Even on a regional scale, such as the European system for the protection of fundamental rights, we observe only an indirect protection of the environment, by interpreting lato sensu the right to private and family life in an extensive manner. A legal technique that will be taken up at national level, including in the Netherlands in December 2019. Conversely, because it is more recent, the African Charter on Human and Peoples’ Rights, in Article 24, provides for a right to live in a healthy environment without this being derived from other rights.

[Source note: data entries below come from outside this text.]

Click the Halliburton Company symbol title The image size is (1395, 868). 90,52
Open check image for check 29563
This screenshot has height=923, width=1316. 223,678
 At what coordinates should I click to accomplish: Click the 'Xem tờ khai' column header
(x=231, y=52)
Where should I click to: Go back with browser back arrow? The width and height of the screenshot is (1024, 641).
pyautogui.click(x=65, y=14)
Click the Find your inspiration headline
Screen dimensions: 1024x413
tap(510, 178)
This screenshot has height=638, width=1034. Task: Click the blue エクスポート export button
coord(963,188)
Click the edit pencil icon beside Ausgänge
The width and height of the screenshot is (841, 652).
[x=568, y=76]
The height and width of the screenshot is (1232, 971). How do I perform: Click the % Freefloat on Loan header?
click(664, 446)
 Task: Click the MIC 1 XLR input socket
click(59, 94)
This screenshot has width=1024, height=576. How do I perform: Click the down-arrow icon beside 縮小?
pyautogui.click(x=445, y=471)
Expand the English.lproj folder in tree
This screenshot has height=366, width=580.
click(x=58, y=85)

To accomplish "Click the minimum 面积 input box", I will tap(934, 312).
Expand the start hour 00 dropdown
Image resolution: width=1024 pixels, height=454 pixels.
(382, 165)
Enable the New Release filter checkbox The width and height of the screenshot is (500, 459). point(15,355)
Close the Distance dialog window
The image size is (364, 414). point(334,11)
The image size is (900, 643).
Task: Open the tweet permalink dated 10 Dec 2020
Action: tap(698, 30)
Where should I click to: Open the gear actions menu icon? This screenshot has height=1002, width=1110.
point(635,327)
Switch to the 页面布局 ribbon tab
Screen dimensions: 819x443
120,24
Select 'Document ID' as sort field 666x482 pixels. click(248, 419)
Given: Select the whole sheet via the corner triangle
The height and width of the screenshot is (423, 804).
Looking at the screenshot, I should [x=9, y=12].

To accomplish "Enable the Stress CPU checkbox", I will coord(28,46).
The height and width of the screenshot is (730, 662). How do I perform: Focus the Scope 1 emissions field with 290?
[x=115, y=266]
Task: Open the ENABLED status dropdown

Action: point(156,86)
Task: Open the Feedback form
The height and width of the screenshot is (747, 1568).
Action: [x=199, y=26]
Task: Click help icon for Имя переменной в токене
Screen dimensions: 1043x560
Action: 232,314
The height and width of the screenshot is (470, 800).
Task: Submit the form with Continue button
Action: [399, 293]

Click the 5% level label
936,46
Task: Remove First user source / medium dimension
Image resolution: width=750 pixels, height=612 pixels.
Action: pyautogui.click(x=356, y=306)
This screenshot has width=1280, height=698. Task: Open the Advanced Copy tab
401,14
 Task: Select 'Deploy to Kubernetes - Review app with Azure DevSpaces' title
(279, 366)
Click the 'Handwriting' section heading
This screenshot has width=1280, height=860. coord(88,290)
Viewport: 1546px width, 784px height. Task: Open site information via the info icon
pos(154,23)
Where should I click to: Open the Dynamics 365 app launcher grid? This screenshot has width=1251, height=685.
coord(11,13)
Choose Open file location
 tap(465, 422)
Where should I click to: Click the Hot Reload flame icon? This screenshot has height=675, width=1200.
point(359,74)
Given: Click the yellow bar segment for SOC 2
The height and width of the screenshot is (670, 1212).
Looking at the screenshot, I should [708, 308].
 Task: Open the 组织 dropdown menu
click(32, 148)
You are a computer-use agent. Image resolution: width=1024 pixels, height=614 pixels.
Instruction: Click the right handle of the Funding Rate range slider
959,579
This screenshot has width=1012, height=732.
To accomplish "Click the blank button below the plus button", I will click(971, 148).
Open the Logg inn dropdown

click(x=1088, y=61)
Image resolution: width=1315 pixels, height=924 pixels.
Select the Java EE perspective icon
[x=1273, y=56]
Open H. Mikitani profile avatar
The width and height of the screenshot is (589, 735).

Consequently, this research is intended to be transversal. It seeks to link environmental protection with the protection of human rights, but also to rethink the concept of international responsibility through the prism of environmental issues, applicable to both public and private actors. It is also a question of shedding light on the anticipatory capacity of international law, since it is a question of establishing rules based on scientific forecasts to ensure the continuity of humankind.

CV

Education

  • 2019: Ph.D student in co-tutelle between Palacky University and University Clermont Auvergne
  • 2018: Master European and International Law, Palacky University Olomouc
  • 2017: Master International Careers, Université Clermont Auvergne
  • 2016: Bachelor’s in public law – Political Science, University Clermont Auvergne

Teaching

Lectures
  • 2022: Public International Law, Palacky University Olomouc, Faculty of law
  • 2021: Introduction to international relations, University Clermont Auvergne
Seminars
  • 2021: Constitutional Law, Clermont-Ferrand faculty of law
  • 2020-2021: Public International Law
  • 2021: Law of cultural public institutions
  • 2020-2021: Methodology for legal studies
  • 2020: French legal system

Recent academic activities

  • September 2022: “The relationship between the US government and the Republic of Gilead, a two-headed state in public international law” in the colloquium The Handmaid’s Tale and International law – University Jean Moulin Lyon 3 (publication to come)
  • May 2022: co-organizer of the workshop The EU Environmental Policy under the French and Czech Presidencies of the Council of the European Union – Palacky University Olomouc, Faculty of Law.
  • February 2022: conference European union: success and failures –University Clermont Auvergne
  • January 2021 : “Is a legal characterization of the phenomenon possible ?” in the colloquium Garbage Island : what legal approach for what ecological reality – University Clermont Auvergne (publication : https://hal.uca.fr/hal-03101494)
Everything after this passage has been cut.